And so, at the exact same time we’re seeing an actual, real-life, non-theoretical explosion in AI capabilities, I’ve become much less worried about the prospect of a silicon god converting the universe into paperclips. My p(doom), as the kids say, has dropped off a cliff.

The idea behind this post is to lay out these underrated arguments in one convenient place, and document exactly why I changed my mind.


What do AI Doomers Believe, Exactly?

If you’re not au fait with AI safety stuff, the central arguments are roughly as follows:

1. We are plausibly months or years away from developing a general artificial intelligence that can do anything humans can (AGI)

2. There’s no reason to think the human brain is the ceiling for intelligence: an AGI might be as godlike to us as we are to bugs (superintelligence)

3. A human-level AGI could rapidly bootstrap itself to superintelligence (recursive self-improvement)

4. There is no ironclad way to align an AGI’s goals and values with human survival and flourishing (the orthogonality thesis)

To spell out why this is scary: the moment we build AGI, it can begin to rewrite its own source code. Its thoughts zip along at some appreciable fraction of the speed of light, while ours trudge treacle-like through our fleshy meat prisons. By the time we’re yelling Eureka! our creation is already ratcheting towards superintelligence. Even if it takes weeks or months to prepare its plans, it can easily deceive us and pretend to be a neutered chatbot. There are no warning systems, and no second chances: the genie does not go back in the bottle. In the worst versions of these scenarios, the AGI has distributed clouds of nanobots that melt us into pink slime within hours of its genesis. In the best-case scenarios, we’ve created a new species that can outperform us in every conceivable way. Humans are obsolete. Why should we expect a superior intelligence to treat us any better than we treat pigs or chickens?

Happily, I now think:

a) we’re not on the cusp of achieving AGI,

b) superintelligence is an incoherent concept, and

c) the orthogonality thesis is probably wrong too.

But before we get into it, we really need to define some terms.


What We Talk About When We Talk About Intelligence

What is intelligence? It is tempting to say ‘the thing that makes people stupid’.

The crisp numerical scoring of an IQ test gives intelligence the veneer of being some sharp-edged facet of physical reality, when in fact it is an under-theorised blob that only gestures vaguely at an area of concept-space.

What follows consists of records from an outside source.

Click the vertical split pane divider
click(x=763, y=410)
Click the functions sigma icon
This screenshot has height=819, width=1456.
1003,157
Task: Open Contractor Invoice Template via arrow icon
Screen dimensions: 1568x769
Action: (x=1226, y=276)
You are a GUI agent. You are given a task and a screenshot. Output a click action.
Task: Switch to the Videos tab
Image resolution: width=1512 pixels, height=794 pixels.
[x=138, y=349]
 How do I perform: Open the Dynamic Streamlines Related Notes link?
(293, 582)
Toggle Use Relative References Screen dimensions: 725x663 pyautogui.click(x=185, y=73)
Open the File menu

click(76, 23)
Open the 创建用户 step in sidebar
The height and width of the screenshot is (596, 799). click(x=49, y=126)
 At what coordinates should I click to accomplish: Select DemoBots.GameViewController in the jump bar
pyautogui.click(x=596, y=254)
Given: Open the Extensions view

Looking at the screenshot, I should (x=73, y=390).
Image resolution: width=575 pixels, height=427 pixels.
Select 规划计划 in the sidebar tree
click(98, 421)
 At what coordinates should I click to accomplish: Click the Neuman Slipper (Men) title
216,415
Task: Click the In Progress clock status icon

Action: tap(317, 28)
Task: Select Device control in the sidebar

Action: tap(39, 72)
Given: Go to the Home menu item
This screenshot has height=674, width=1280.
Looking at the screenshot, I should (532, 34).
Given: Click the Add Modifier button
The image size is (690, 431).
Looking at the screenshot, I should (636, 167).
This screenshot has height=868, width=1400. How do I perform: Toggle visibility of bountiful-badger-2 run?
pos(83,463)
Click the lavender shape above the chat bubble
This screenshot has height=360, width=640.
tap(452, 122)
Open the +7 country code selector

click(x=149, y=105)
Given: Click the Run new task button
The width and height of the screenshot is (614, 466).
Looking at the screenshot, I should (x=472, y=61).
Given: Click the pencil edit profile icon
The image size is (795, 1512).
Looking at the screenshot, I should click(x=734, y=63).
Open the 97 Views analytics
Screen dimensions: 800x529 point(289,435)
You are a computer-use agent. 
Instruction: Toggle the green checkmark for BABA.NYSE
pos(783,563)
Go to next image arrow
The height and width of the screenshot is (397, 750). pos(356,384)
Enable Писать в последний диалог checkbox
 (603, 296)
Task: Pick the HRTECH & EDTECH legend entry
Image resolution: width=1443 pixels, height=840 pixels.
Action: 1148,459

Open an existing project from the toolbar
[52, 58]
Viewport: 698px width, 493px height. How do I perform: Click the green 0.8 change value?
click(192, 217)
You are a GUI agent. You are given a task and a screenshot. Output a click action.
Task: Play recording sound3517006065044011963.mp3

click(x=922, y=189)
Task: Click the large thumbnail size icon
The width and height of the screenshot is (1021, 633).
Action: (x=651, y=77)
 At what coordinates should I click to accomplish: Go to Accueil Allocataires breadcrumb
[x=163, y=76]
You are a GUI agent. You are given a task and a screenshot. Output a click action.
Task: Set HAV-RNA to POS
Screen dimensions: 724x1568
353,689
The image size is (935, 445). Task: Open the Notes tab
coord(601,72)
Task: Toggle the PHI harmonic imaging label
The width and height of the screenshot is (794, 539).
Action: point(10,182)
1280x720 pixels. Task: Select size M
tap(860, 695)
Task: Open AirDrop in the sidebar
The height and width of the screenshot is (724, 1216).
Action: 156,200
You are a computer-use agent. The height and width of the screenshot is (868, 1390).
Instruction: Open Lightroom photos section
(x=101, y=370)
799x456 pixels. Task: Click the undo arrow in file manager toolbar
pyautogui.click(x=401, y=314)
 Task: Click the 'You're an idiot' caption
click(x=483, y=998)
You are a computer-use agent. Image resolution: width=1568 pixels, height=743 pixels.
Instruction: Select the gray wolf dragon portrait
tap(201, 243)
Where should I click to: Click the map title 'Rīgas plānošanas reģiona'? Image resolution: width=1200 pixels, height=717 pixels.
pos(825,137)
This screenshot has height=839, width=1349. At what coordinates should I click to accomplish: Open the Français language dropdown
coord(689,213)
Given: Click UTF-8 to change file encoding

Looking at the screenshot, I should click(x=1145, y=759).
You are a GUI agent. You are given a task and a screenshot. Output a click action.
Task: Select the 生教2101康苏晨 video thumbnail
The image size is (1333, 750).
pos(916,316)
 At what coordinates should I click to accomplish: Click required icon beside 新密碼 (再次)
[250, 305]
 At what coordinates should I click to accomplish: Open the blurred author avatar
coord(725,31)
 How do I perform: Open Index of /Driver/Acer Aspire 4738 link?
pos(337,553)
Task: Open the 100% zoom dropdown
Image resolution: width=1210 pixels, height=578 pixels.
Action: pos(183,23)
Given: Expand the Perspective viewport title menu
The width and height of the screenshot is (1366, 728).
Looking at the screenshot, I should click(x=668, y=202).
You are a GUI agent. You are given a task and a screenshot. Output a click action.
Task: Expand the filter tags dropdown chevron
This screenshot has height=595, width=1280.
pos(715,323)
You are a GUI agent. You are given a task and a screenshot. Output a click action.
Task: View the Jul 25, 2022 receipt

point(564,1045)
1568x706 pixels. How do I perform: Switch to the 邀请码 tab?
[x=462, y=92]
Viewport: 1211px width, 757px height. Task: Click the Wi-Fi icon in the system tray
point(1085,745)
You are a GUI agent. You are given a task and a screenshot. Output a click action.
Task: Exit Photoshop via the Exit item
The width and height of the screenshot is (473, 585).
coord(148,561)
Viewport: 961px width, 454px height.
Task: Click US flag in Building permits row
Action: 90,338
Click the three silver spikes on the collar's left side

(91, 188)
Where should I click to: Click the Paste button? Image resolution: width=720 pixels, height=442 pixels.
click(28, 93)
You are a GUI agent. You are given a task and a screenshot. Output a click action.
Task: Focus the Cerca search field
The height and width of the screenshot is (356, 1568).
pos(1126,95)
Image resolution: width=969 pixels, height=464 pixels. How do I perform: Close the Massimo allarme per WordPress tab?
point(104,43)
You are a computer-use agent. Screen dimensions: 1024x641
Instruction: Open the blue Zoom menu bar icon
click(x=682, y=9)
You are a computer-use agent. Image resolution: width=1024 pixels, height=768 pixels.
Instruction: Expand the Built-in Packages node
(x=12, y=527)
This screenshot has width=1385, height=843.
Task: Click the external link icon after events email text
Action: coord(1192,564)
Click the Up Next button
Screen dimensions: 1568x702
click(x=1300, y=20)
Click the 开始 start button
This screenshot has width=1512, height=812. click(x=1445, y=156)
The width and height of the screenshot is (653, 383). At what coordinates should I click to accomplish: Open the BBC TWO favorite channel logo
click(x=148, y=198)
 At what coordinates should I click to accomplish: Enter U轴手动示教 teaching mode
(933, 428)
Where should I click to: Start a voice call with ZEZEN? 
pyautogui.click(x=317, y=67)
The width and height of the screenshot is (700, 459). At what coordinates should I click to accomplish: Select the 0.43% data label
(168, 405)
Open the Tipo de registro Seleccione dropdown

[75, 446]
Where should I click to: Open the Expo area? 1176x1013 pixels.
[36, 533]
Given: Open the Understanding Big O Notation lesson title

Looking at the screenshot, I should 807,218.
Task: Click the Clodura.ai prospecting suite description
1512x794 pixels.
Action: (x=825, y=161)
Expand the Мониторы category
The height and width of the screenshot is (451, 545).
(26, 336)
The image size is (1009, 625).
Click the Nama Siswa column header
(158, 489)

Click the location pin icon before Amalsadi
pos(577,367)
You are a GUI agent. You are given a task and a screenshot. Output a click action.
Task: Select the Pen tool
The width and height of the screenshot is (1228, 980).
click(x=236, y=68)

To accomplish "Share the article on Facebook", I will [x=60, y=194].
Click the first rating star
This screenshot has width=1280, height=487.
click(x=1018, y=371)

To make matters worse, we often mix it up with various other notoriously ill-defined concepts—creativity, agency, consciousness, vitality—until we have an alphabet soup of abstractions that are defined idiosyncratically across science, philosophy and normal everyday speech, until everyone is maximally confused about what the fuck everyone else is talking about.

A big chunk of this debate falls away when we stop to clearly define terms. So here are my own idiosyncratic definitions, for the purposes of this post and any that follow:

Intelligence is the ability to solve a broad range of problems. ChatGPT is very intelligent: it can solve a broad range of problems across many domains.

Your old Casio pocket calculator is also good at solving problems— albeit within a narrower domain— but it feels weird to call it ‘intelligent’. What’s missing?

To help get at the thing we’re actually interested in, the usual move is to add the concept of agency. We don’t just solve problems; we solve them in the pursuit of our goals (unlike a chatbot or calculator, which just sits around idly until a human gives it something to do). An agent doesn’t just think; it thinks for itself. As Sarah Constantin puts it in her very-good essay of a similar name, agency is what makes humans so powerful—and so dangerous.

But we actually get a lot more clarity when we keep these two concepts separate. Intelligence does not require agency: your pocket calculator is capable of instantly solving problems that very few humans could tackle in their heads (or at all). And agency does not require much in the way of intelligence: an amoeba is an agent in the world, but it is only a tiny bit smarter than a rock.

The third element that needs to be teased apart is creativity, defined by David Deutsch as the ability to come up with new explanatory knowledge; this being a contender for the secret sauce that separates humans from other very smart animals (and from current-level AIs). Crucially, this is a step-change rather than a spectrum of ability: if you can explain something, you can in principle explain anything that is explicable.

I introduced Deutsch’s idea in my review of The Beginning of Infinity, and speculated further on the evolutionary origins of creativity here. For the purposes of this post, Sarah Constantin’s aforementioned essay gives a great intuitive sense of the thing we’re talking about:

Have you ever, while trying to fix something, blundered around for a while “on autopilot”, trying all the standard tricks you’ve used before, getting nowhere — and then had a “moment of clarity”? You stop, you look at the doohickey a different way, you “really think”, or you “figure it out”, and you’re like “oh, this part goes behind that other part, I’ll have to unscrew the front to get at it” or something. There’s a switch from “brute-force” random trial-and-error to…something else. It’s qualitatively different.

So now we have three near-independent attributes: intelligence, agency, and creativity.

Here’s a table of the possible permutations:

A true AGI will necessarily be an agent, with its own desires, whims, and goals. And a true AGI will necessarily be creative, in the Deutschian sense: it will be able to create new explanatory knowledge.

Current-level AI has neither of these properties, and has no prospect of attaining them via current approaches. It’s incredibly smart, but it’s still much more like a pocket calculator than it is like a person.


The New School of Biology

A related question: what does it mean to be alive?

I dutifully memorised MRS GREN in year 9 science class, but again, all this gives us is a cluster of related points in concept-space: it’s not an explanation of life.

In recent years, a new ‘theory of everything’ candidate has boldly attempted to bring biology into the fold of information theory. A living organism is a low-entropy system: there aren’t that many ways you can rearrange its constituent molecules without breaking it. Entropy will have its wicked way in the long run, but some special types of matter have the ability to temporarily fend off its advances. This is the fundamental difference between a rock and an amoeba: while both will eventually be ground up into random mush, an amoeba is actively trying to resist the dispersion of its internal states.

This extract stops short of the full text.